What to do: Repeat, word for word and with nothing added, each line from the one containing "Where should I click to: Tap" to the final line of the data, keeping both ends. Pictures are not part of the copy.

Task input:
== == ==
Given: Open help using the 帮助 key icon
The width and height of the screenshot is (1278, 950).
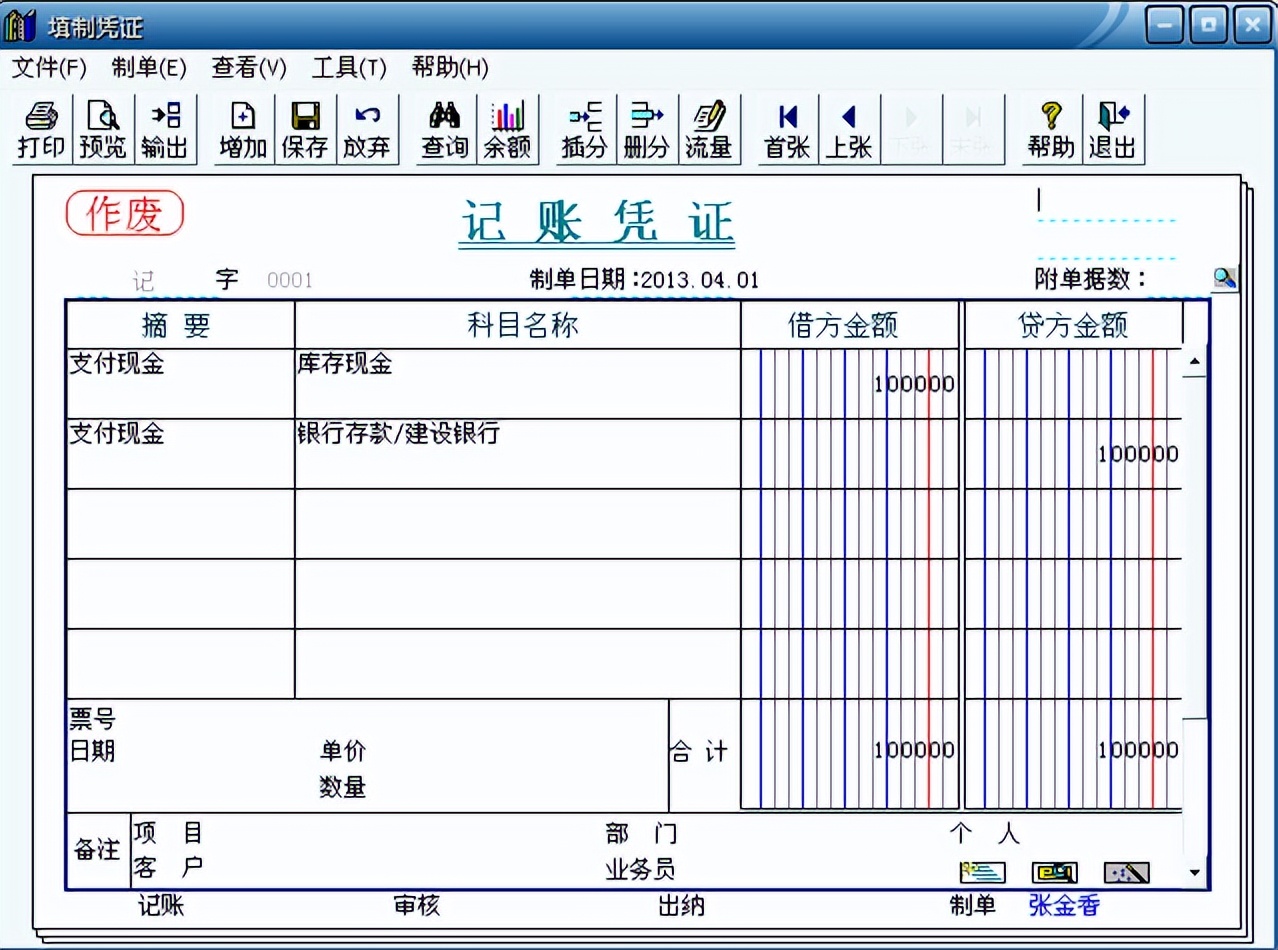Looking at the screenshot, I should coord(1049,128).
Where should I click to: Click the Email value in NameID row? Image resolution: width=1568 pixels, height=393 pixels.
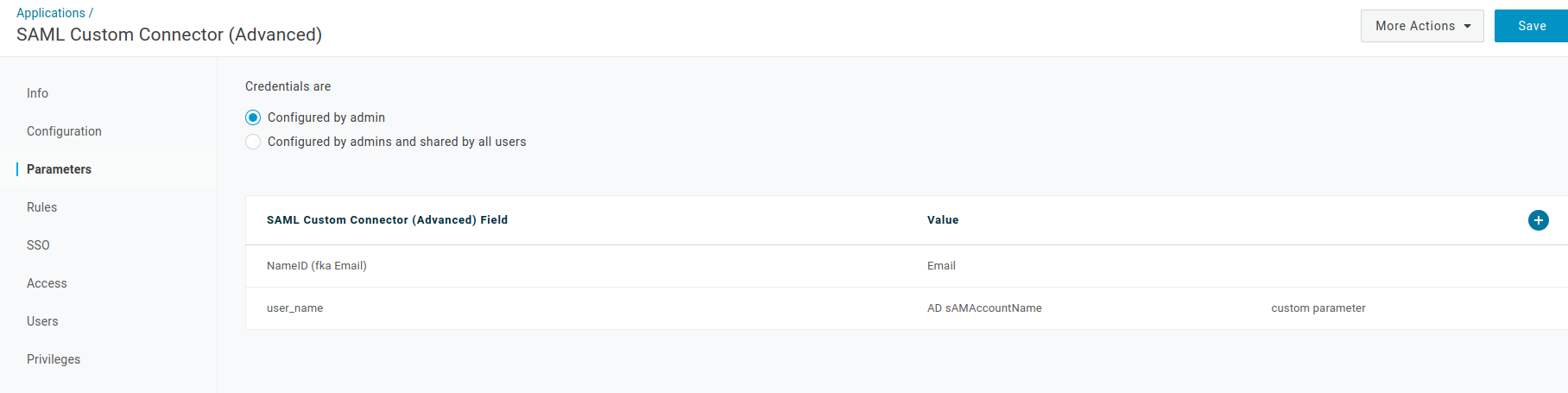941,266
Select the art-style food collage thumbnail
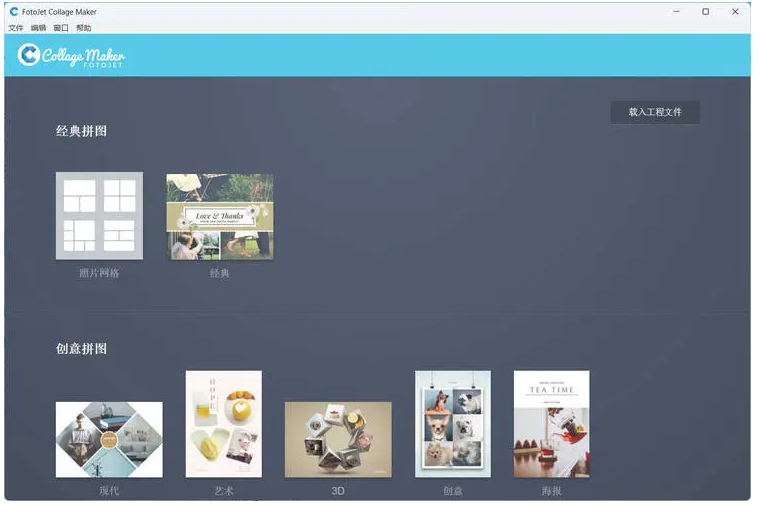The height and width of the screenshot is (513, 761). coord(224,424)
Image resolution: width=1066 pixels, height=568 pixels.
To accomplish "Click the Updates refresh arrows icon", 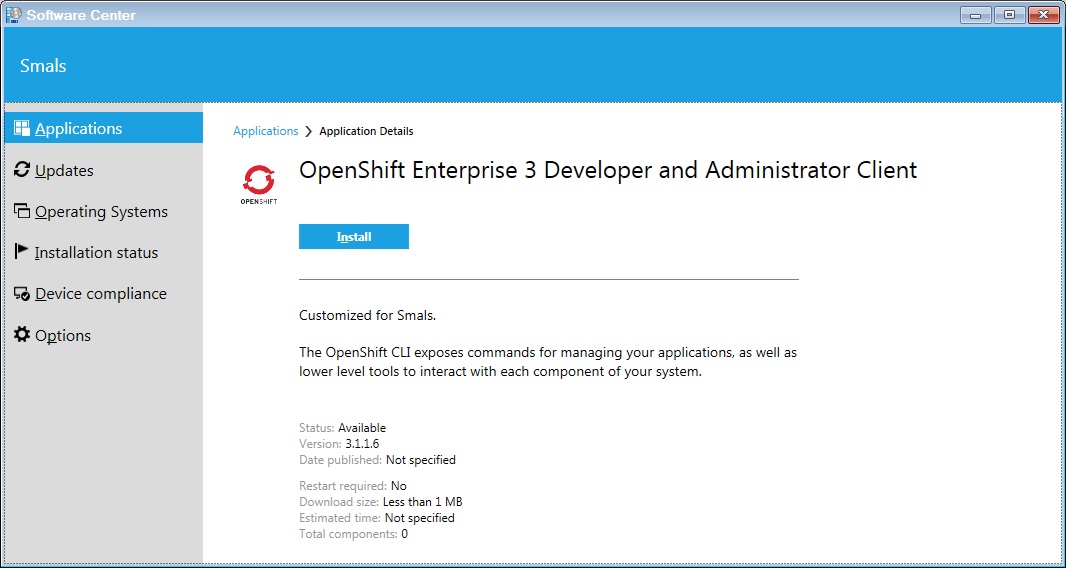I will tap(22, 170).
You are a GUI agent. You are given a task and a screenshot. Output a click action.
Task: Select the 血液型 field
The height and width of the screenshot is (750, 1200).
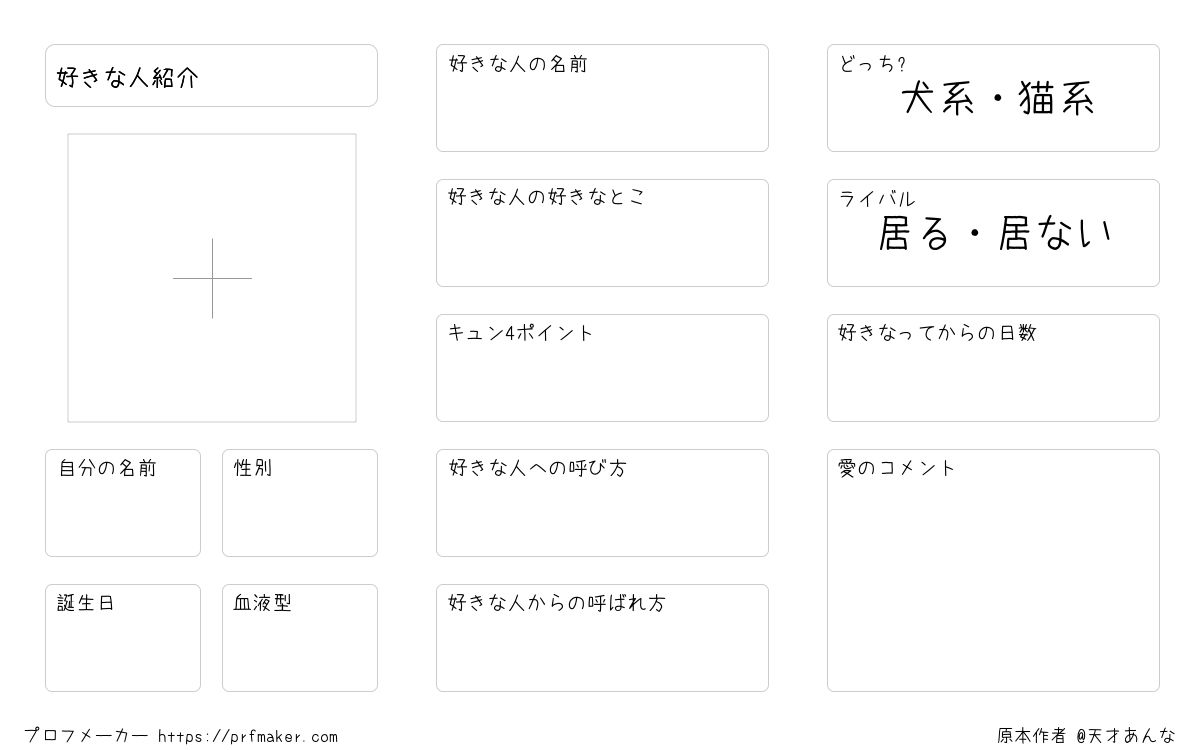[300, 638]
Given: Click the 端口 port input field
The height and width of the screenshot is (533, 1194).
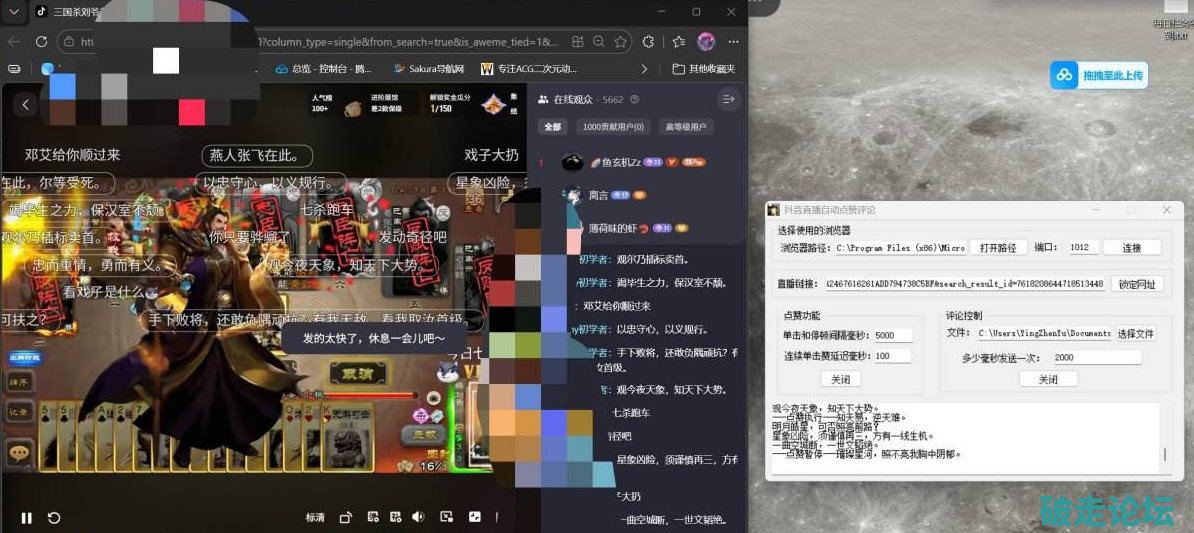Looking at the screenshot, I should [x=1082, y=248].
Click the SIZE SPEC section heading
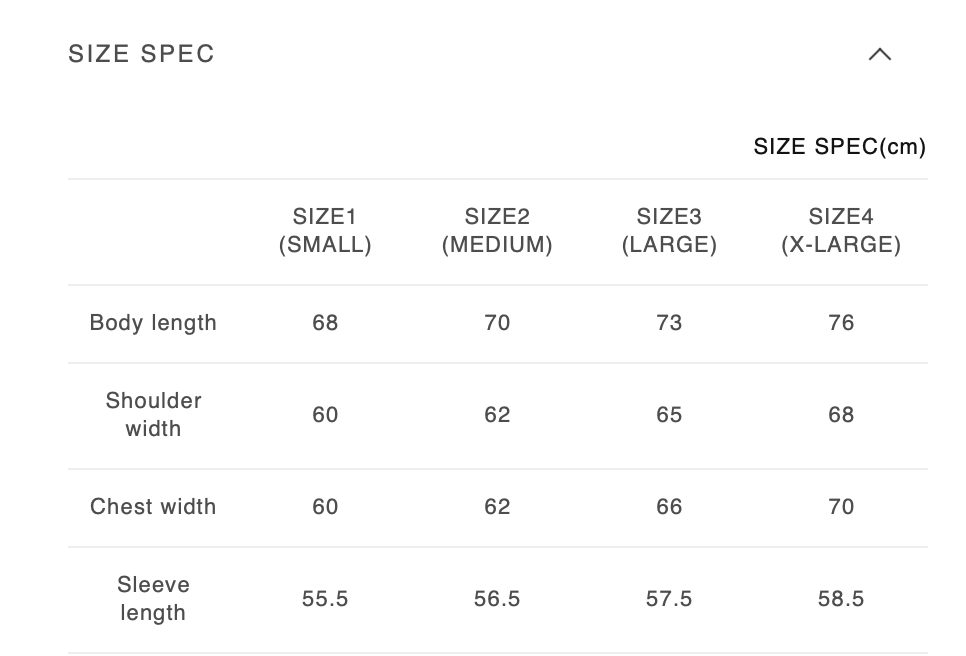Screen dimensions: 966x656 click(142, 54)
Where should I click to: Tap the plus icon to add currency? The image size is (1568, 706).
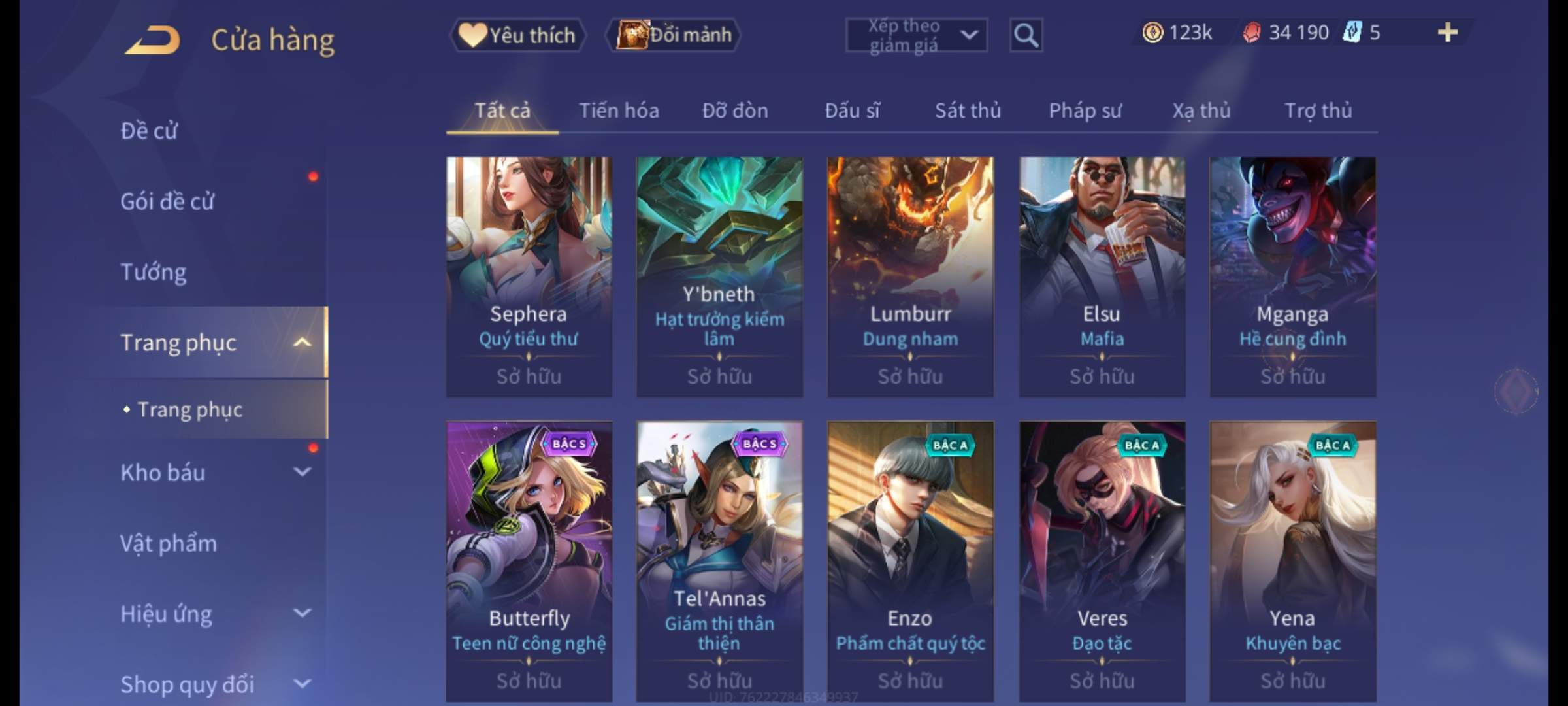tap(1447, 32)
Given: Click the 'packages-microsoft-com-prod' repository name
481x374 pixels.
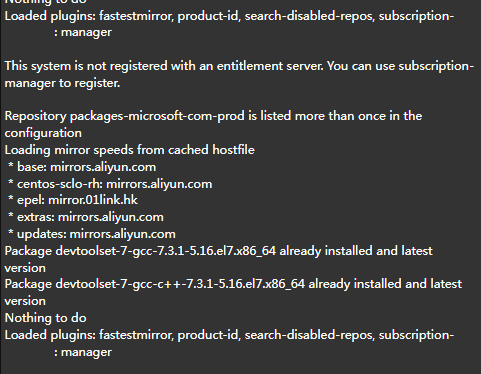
== == ==
Finished task:
Where should I click to: Tap the plus icon to add currency? The image size is (1568, 706).
tap(1447, 32)
Given: Click the 'packages-microsoft-com-prod' repository name
481x374 pixels.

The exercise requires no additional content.